- _Exercise directions_: Gather all lines from the material that contain the word "field".

- _The data_:

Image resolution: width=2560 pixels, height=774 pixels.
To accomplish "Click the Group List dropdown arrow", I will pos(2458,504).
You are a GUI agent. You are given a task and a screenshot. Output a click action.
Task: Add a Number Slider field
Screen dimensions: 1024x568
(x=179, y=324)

--

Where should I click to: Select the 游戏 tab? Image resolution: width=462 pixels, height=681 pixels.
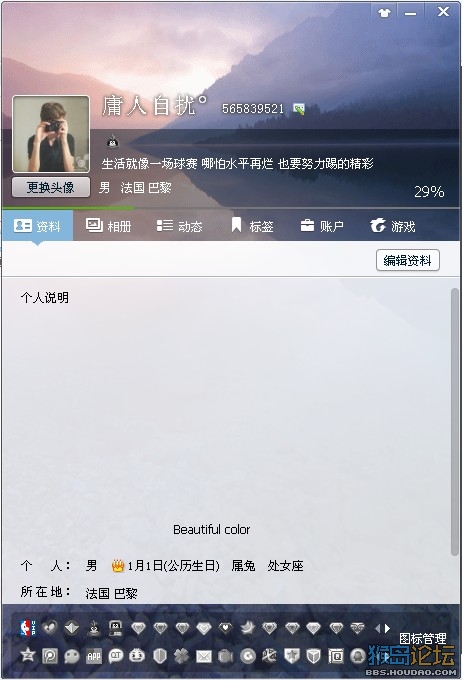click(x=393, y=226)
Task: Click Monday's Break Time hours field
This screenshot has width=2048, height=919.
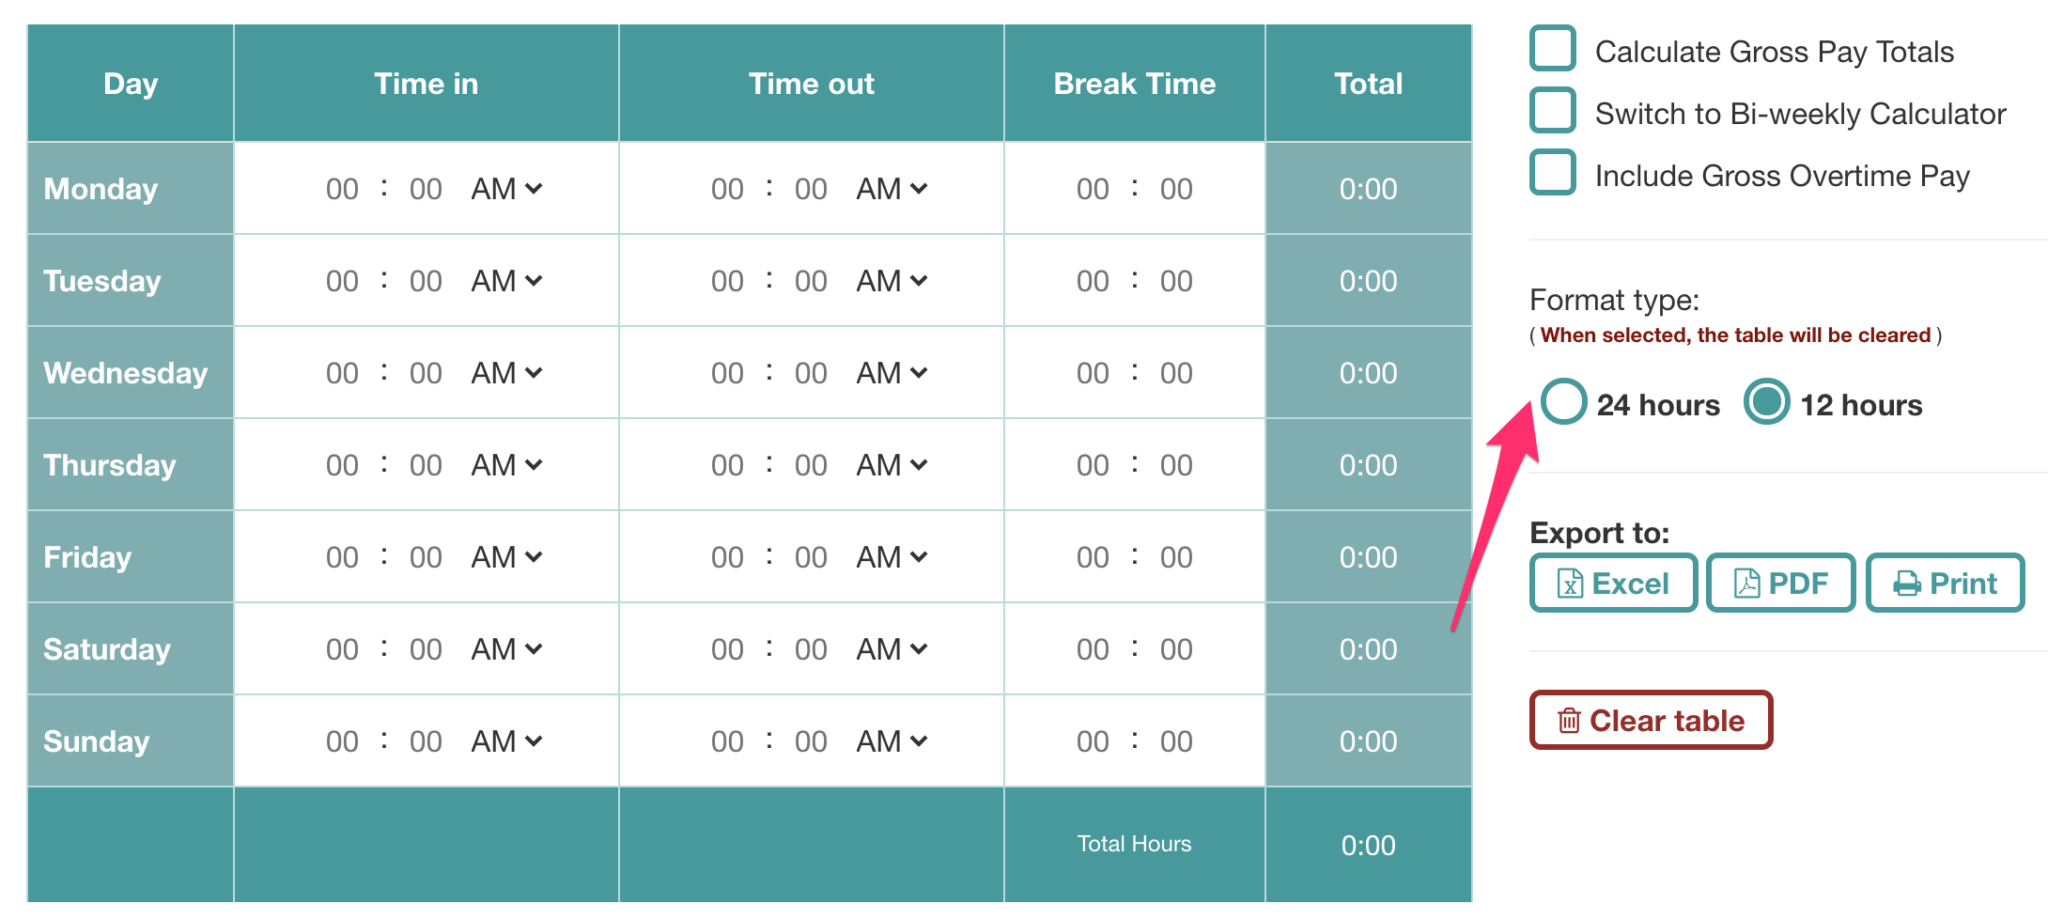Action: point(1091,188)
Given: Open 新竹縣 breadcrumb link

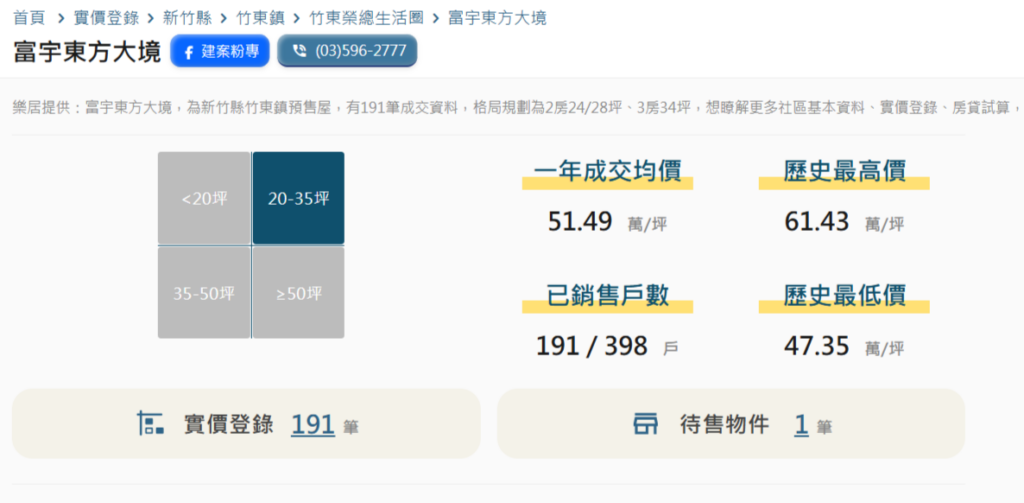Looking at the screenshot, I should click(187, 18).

--

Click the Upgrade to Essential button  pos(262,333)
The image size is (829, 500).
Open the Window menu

- _Expected answer_:
Task: Add a Number Slider field
Task: Click Monday's Break Time hours field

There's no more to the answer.